La BCE deve risarcire l’Italia per aver permesso l’assassinio delle Banche Venete

La BCE deve risarcire l’Italia per aver permesso l’assassinio delle Banche Venete

Daniéle Nouy

Di notte, un uomo cerca qualcosa sotto a un lampione. Gli si avvicina uno che lo vuole aiutare e gli chiede: “Che sta cercando?”.

L’uomo risponde: “Cerco una banconota da venti euro che mi è caduta”. La cercano entrambi, ma senza successo. Il nuovo arrivato, chiede: “Esattamente dove l’ha persa?”. E quello gli dice: “Trecento metri più avanti”. “Ah, e perché la cerca qui?”. Stupito, quello gli risponde: “Ma perché qui c’è luce!”.

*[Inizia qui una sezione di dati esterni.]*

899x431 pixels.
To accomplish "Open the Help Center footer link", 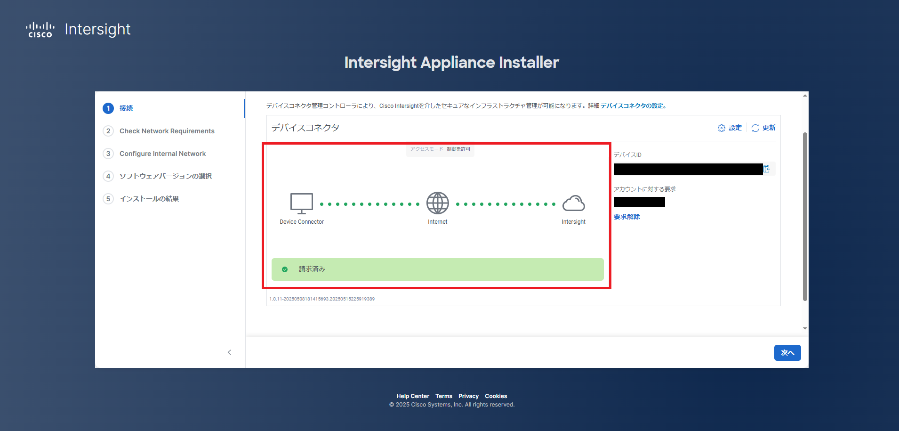I will [x=412, y=396].
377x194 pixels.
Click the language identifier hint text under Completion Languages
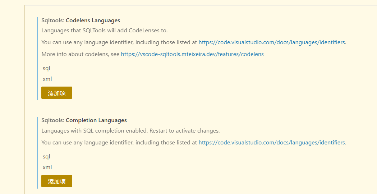coord(119,143)
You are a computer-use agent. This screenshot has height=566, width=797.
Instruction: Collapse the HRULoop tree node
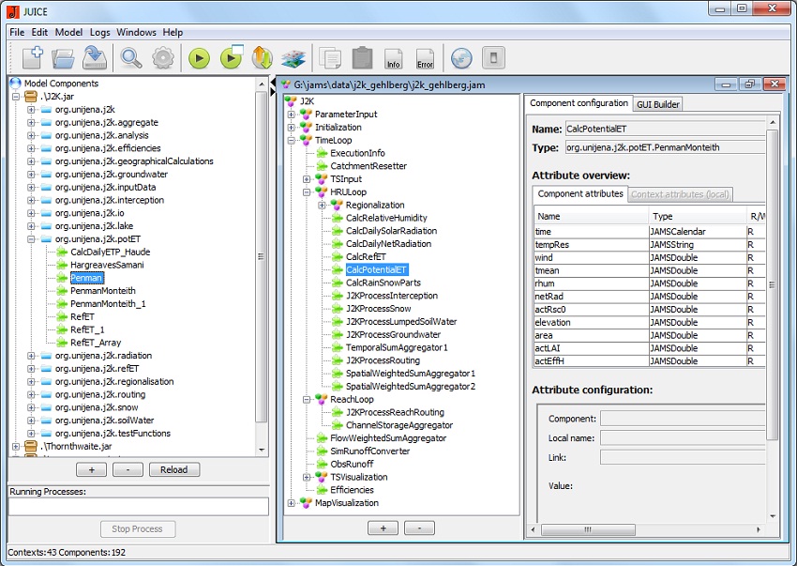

Questa vecchia storia mi torna in mente pensando al processo per il crac BPVI tenuto a Mestre. Conosco abbastanza bene, dal di dentro, questa tragedia tutta italiana e sono convinto che tutti gli imputati andrebbero assolti, in quanto vittime e non criminali.

Piuttosto, alla sbarra andrebbero portati certi funzionari della BCE, in particolare due donne, completamente incompetenti di economia e, forse, anche l’ex primo ministro Matteo Renzi e l’ex ministro delle finanze Pier Carlo Padoan. Una nota di forte biasimo andrebbe poi inviata al presidente della Regione Veneto, Luca Zaia per aver permesso che gli sfilassero di tasca due gioielli di banche, quali furono la Popolare Vicenza e la Veneto Banca. Avrebbe dovuto urlare “Al ladro!” e poi picchiare i pugni sul tavolo. Fosse successo a un presidente di un Lander tedesco, in condizioni simili, con qualcuna delle sue Genossenschaftsbanken gli urli li avrebbero sentiti sino a Berlino.

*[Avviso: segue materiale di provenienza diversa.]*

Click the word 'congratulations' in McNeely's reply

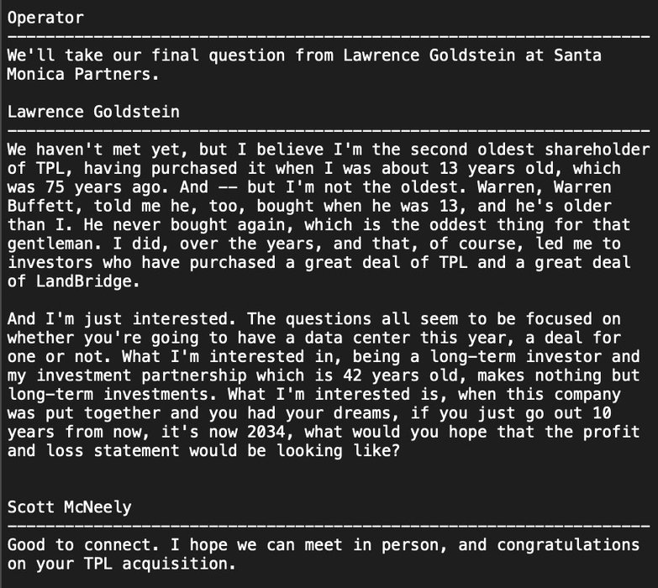568,545
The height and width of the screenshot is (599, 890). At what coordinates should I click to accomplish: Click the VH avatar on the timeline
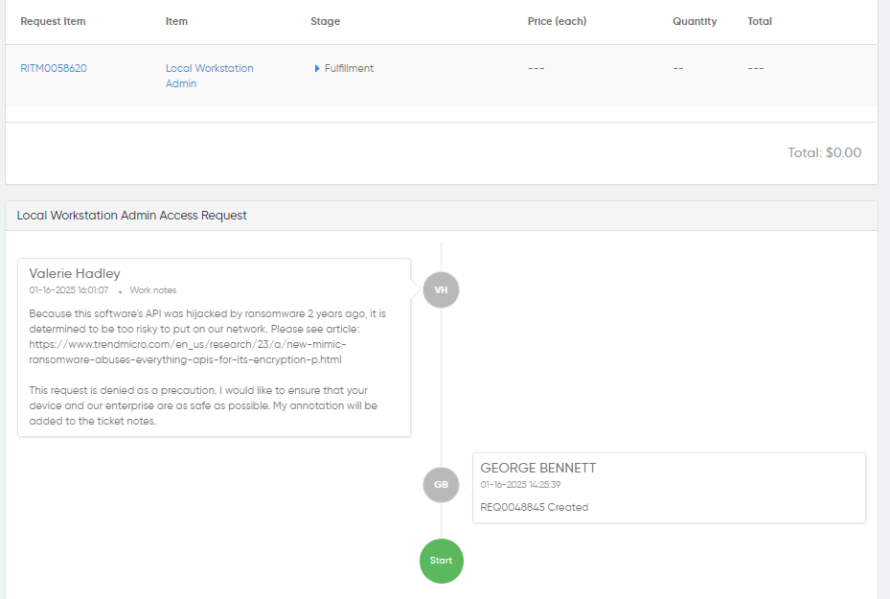coord(441,289)
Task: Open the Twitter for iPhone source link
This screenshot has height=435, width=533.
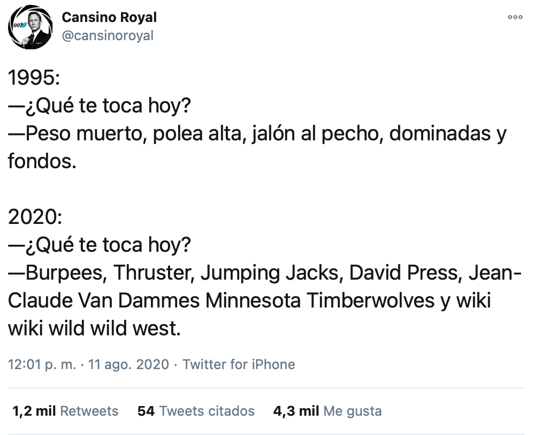Action: pos(239,365)
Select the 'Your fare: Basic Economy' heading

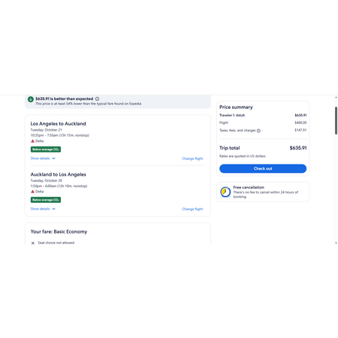[x=59, y=232]
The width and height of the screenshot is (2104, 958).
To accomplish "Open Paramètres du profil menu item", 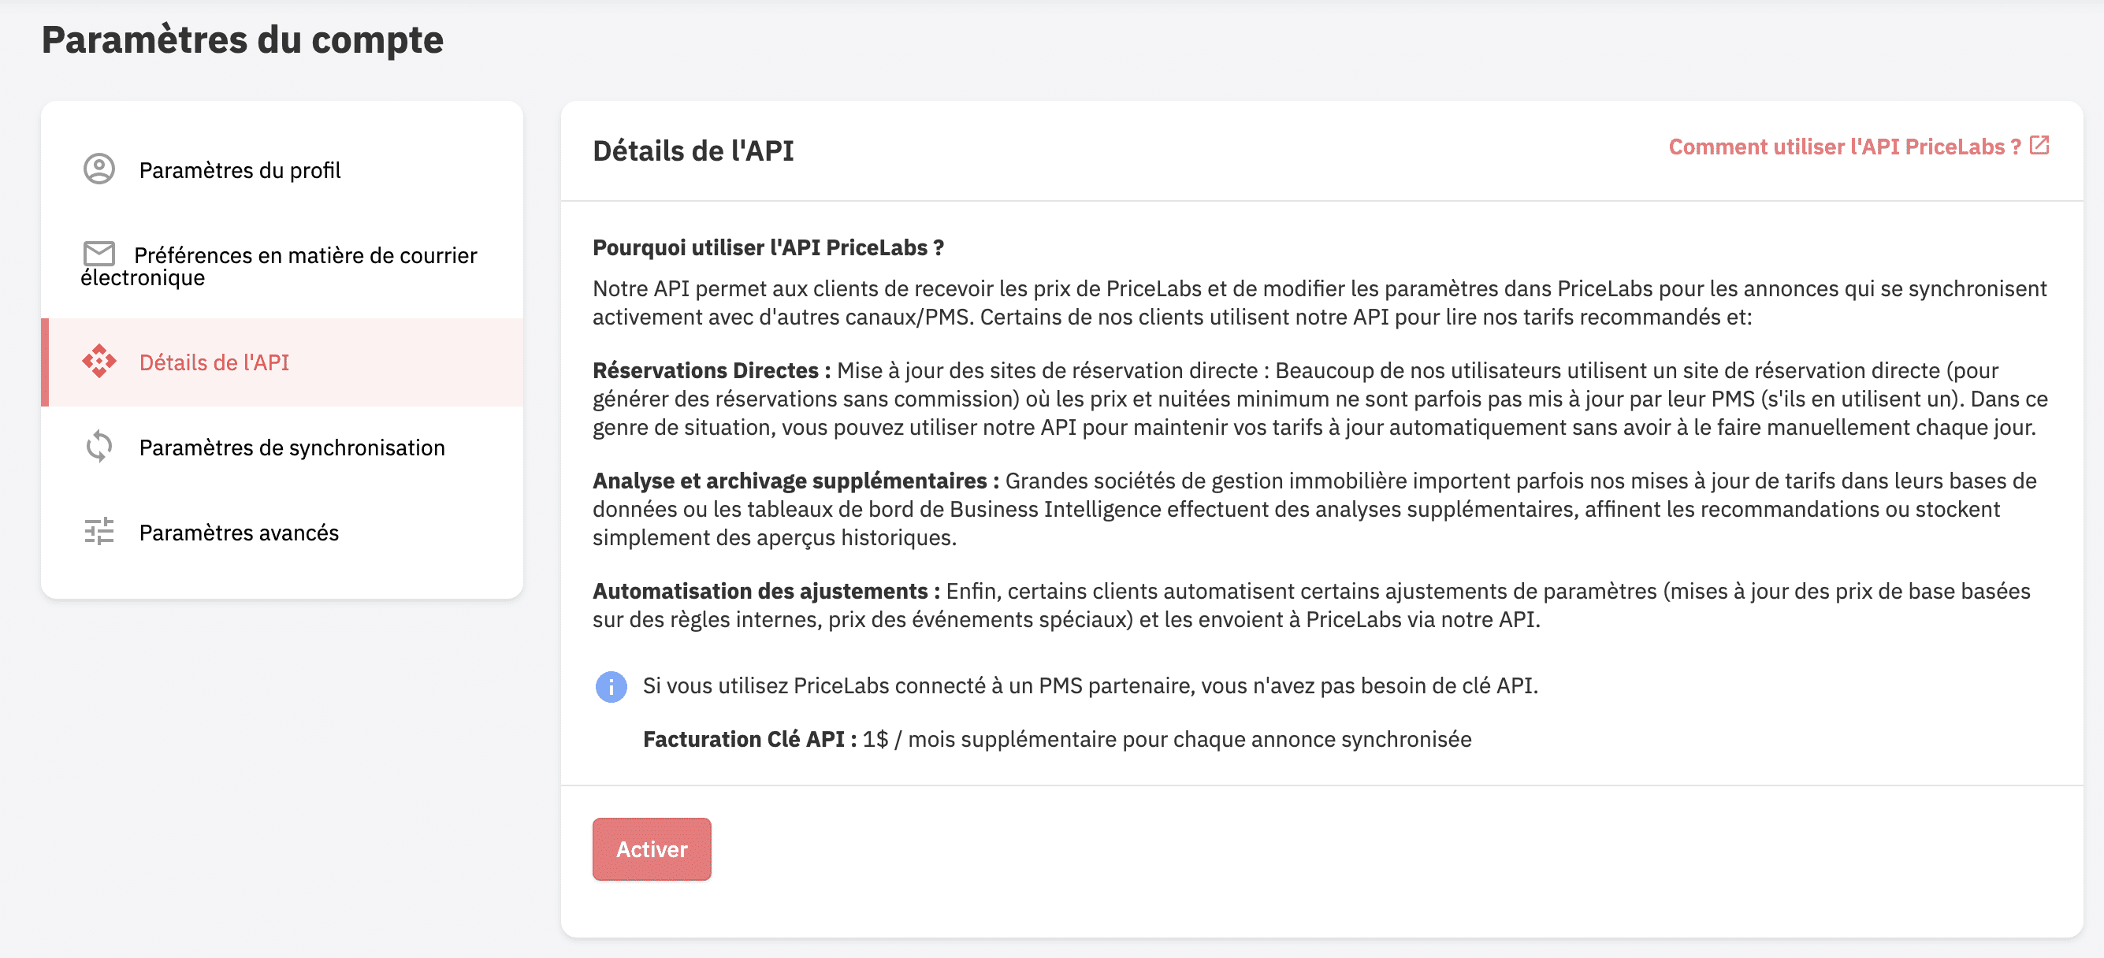I will coord(239,170).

Le cose riguardanti la finanza vengono spesso complicate dai gestori di tali attività, a nomina politica e ora questi funzionari innocenti sono essi stessi prigionieri della rete di ragno che si erano costruiti intorno. Non è quindi possibile che dei semplici magistrati possano capire certi sottili dettagli e perciò essi vanno da anni alla ricerca di crimini grazie ai quali possano sbattere in galera delle persone oneste e così placare l’odio di chi ci ha perso parecchi soldi.

Non è facile condensare tanti argomenti nello spazio di un breve articolo per provare la nostra tesi, ma citeremo solo alcuni fatti principali. Per chi voglia saperne di più consigliamo un libro, ormai introvabile, uscito nell’aprile del 2019 a Udine e intitolato Romanzo imPopolare di Cristiano Gatti e Ario Gervasutti e che, nonostante il tono sbarazzino, racconta con estrema precisione tutti i passaggi fondamentali di questo dramma.

Gli attacchi mediatici contro alle due banche venete sono state una cosa vergognosa e immotivata o, forse, motivata da certe losche figure che scommettevano sulla loro morte. In ciò si è distinto il Giornale di Vicenza, che ha pubblicato paginate di pettegolezzi e di dati errati. Nessuna banca, per quanto solida come fu sino alla fine la Popolare di Vicenza, avrebbe potuto reggere a lungo quello tsunami di escrementi. Ma i numeri dicono che, sino alla fine, la Banca Popolare di Vicenza ha mantenuto livelli di solvibilità altissima e aveva del personale dedicato ed efficiente.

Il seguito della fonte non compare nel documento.